Darya Malyutina’s study of Russian-speaking migrants in London puts their friendship networks centre stage. She argues that for this diverse group of young migrants in London tracing their friendships offers the most insight to understanding migration trajectories and contemporary transnational lives. This innovative focus on friendship is based upon an in-depth and insightful qualitative methodological approach which starts not, as previous studies might have done, in an ethnic club or religious organisation, but in a bar. This ethnographic starting point enables Malyutina to then build up a sample of Russian-speaking migrants with whom she builds up trust enabling them to share with her their friendship groups. Malyutina’s focus on friendship groups allows her to tease out some of the important conceptual themes which frame her analysis and provide an important critique of the existing limitations of transnational studies of migration.

By tracing the informal friendships which are central to the lives of her informants, Malyutina destablises some of the confirmed assumptions about the place of ethnicity in migration studies through a nuanced analysis of when and how shared language or national identities matter to her respondents, but also the significance of diverse friendship networks possible within the global city. Indeed, as she illustrates, cosmopolitanism emerges as an important value for her respondents which challenges a reliance on inter-ethnic friendship networks and suggests that wider friendships produce changing dispositions towards ethnic diversity. A focus on friendship networks also provides a much-needed empirical depth to wider work on transnationalism. By analysing the range of friendships which migrants retain, Malyutina is able both to map empirically, and emotionally, how transnational ties are retained and valued alongside an analysis which links the scales of the local and the transnational. Indeed, as she argues, friendship has the ‘potential of inspiring and informing mobility’. Her work is important in challenging an assumption of a priori transnational or ethnic links, instead using her innovative focus on friendships to establish the importance or insignificance of these links empirically. Her findings are important particularly for migration studies, but they also provide important insights into the ways in which contemporary urban sociality is lived and experienced. This suggests that ‘the local’ and ‘the global’ are interlinked in dynamic and sometimes unexpected ways.

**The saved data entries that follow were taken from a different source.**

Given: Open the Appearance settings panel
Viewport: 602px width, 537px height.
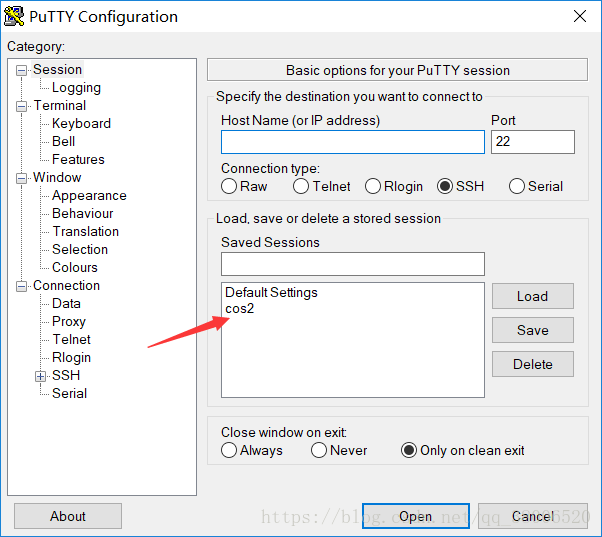Looking at the screenshot, I should (89, 196).
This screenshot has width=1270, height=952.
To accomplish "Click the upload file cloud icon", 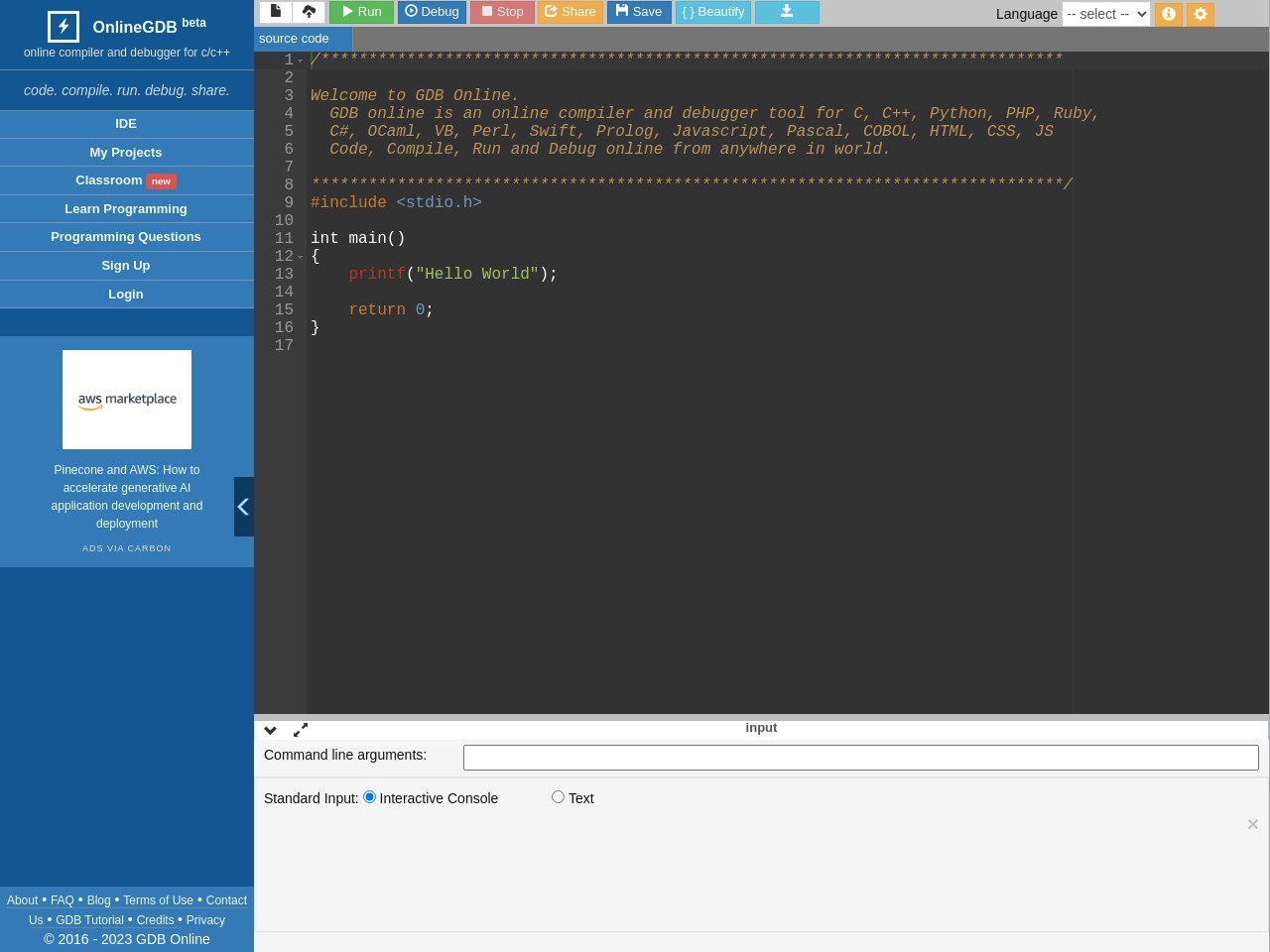I will click(309, 12).
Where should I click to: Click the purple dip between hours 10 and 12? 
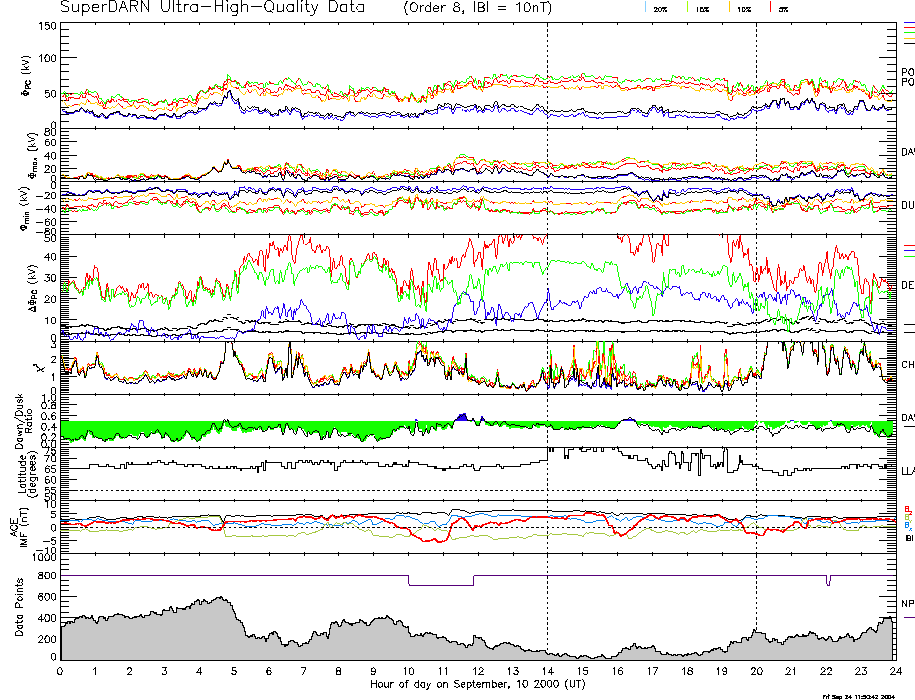(440, 584)
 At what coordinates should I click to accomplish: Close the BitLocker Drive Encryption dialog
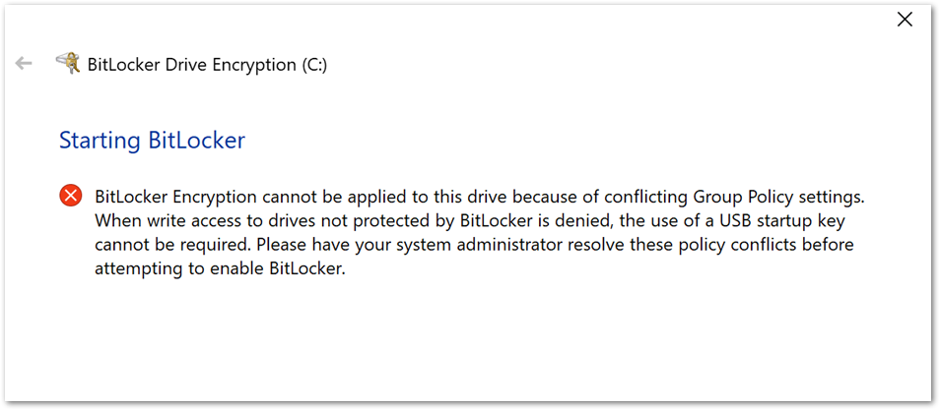click(905, 20)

This book concentrates on the experiences of a group of migrants to London who have remained largely invisible in migration scholarship and too often caricatured in the popular imagination as either property millionaires or benefit dependents. As Malyutina carefully delineates, Russian-speaking migrants are a significant demographic but cannot be easily defined as a distinct ‘ethnic community’ and are often simply elided within a pejorative characterisation of ‘East Europeans’. This study is therefore particularly important in illuminating the experience of a distinct group of relatively recent, and poorly understood, migrants to London. It also offers significant new directions for future migration research on new migration to ‘super-diverse’ cities like London which is attentive to diversity and does not rely on narrow framings of either ethnicity or transnationality.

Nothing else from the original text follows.